Les criminels ont besoin de mules financières et de leur compte bancaire pour faire transiter l'argent volé ou le retirer en espèces, explique Febelfin. Les escrocs savent que les jeunes constituent une proie facile. "Alors que 4% de la population totale prêterait son compte et/ou sa carte bancaires en échange d'une rémunération, ce pourcentage passe à 10% chez les jeunes (entre 16 et 24 ans).

Les garçons semblent plus sensibles aux belles paroles des criminels que les filles. Huit pour cent des filles semblent tentées par l'idée de gagner de l'argent en se contentant de prêter leur compte et/ou leur carte bancaires. Dans le cas des garçons, on parle de plus de 14%", relève Febelfin qui a fait réaliser une étude auprès de 1.800 personnes.
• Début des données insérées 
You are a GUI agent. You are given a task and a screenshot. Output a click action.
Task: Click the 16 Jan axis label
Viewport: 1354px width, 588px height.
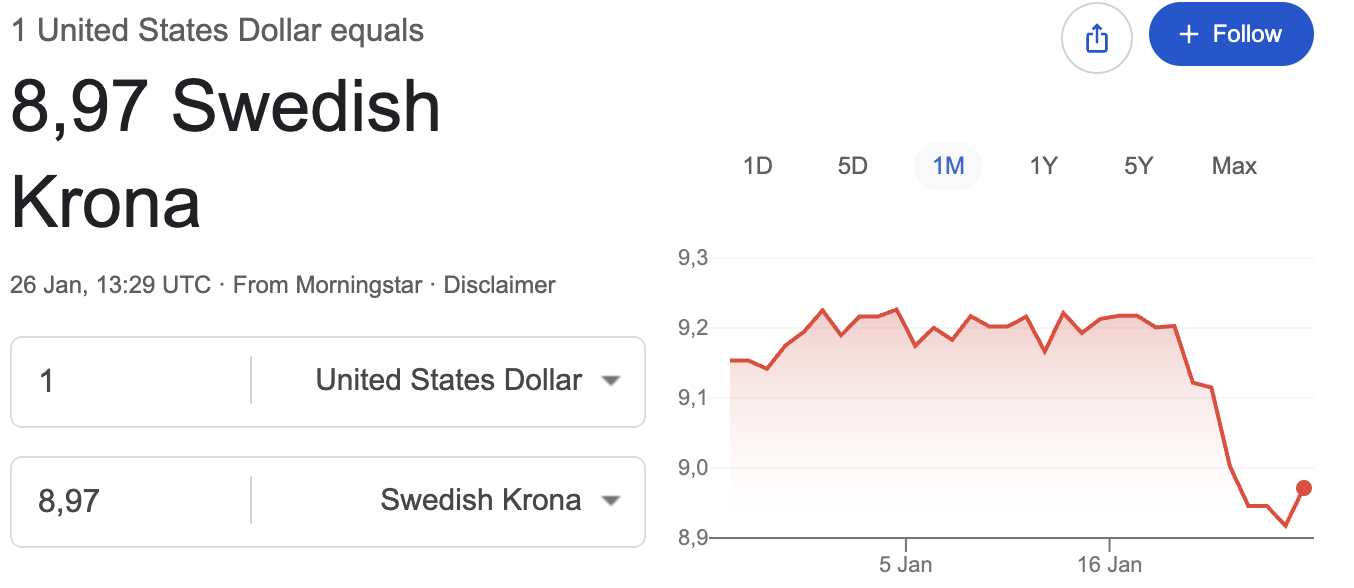click(x=1110, y=565)
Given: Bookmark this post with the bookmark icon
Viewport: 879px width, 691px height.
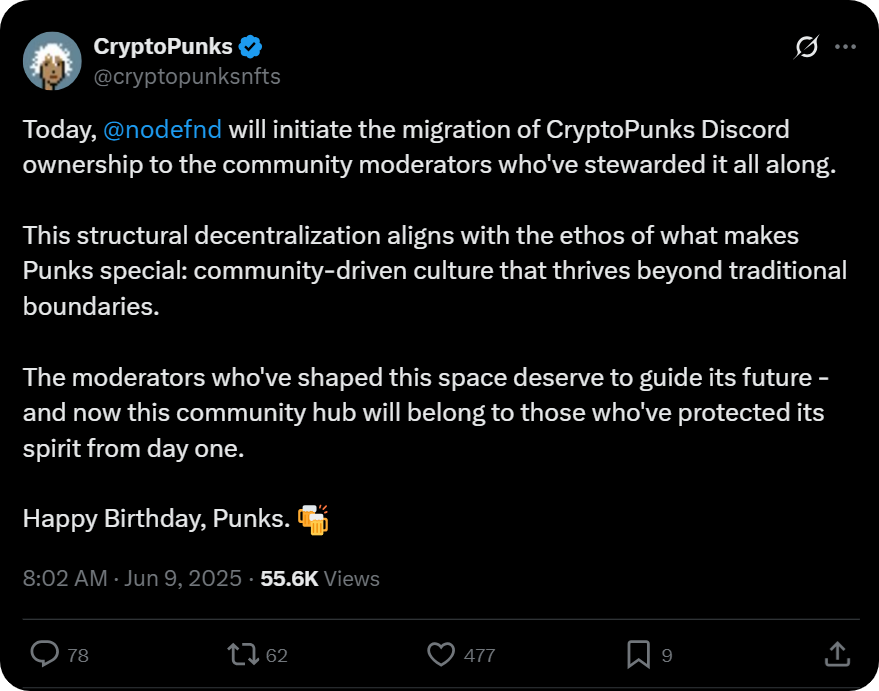Looking at the screenshot, I should (x=638, y=654).
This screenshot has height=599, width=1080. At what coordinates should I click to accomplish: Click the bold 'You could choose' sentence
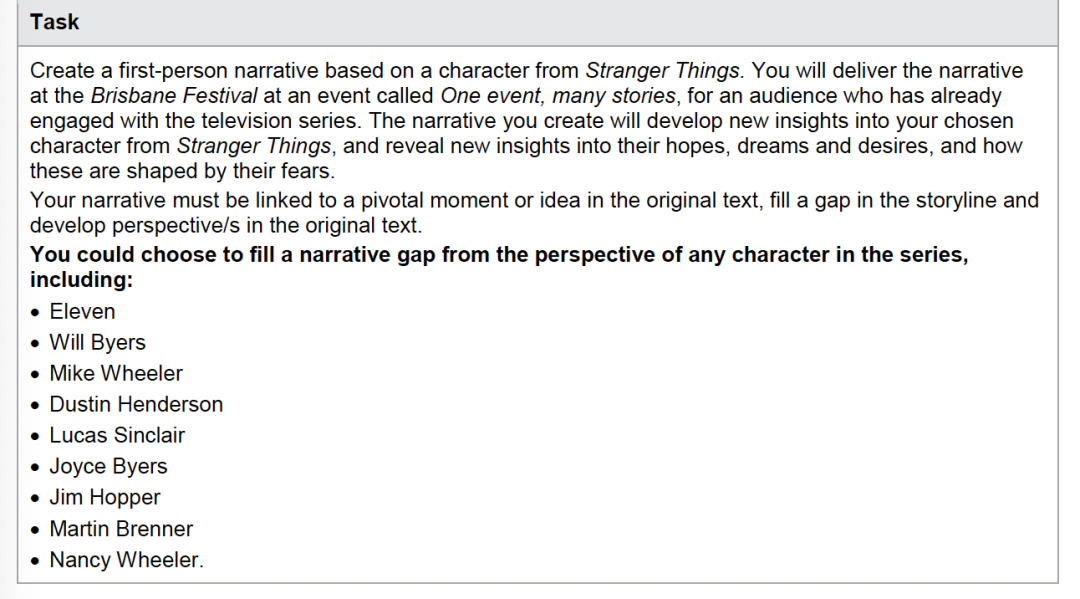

Confrontés à des difficultés financières, certains jeunes sont parfois à la recherche d'argent facile.

Pourtant, avertit la fédération, "la rémunération promise est souvent un mensonge: en lieu et place, la mule a plutôt droit à des menaces physiques et un compte pillé". Une mule ne comprend généralement pas qu'elle prend part à des activités criminelles. Mais même s'il semble qu'elle ne commet aucune infraction pénale, elle est bel et bien responsable de ce qui se passe sur son compte et peut en être tenue pour responsable.

"Si vous êtes le dernier maillon de la chaîne, le risque d'être pris est de presque 100%. Malheureusement, seuls les petits sont ciblés et il y a peu de volonté d'enquêter pour mettre la main sur le haut de la hiérarchie criminelle", relève l'avocat Andy Boermans, sollicité par Febelfin. Si la mule est mineure, ce sont les parents qui peuvent être tenus pour responsables. Dans la pratique, cela signifie que ce jeune (et ses parents) devront rembourser à la victime l'argent qui a transité via le compte de la mule. Cette dernière risque également des amendes judiciaires et fiscales importantes.

Pour sensibiliser les jeunes à la problématique, la fédération lance une campagne sur Instagram, un canal apprécié des jeunes, mais aussi l'une des voies de recrutement préférées des criminels. La fédération a notamment sollicité des influenceurs francophones et néerlandophones afin de toucher au mieux le public cible.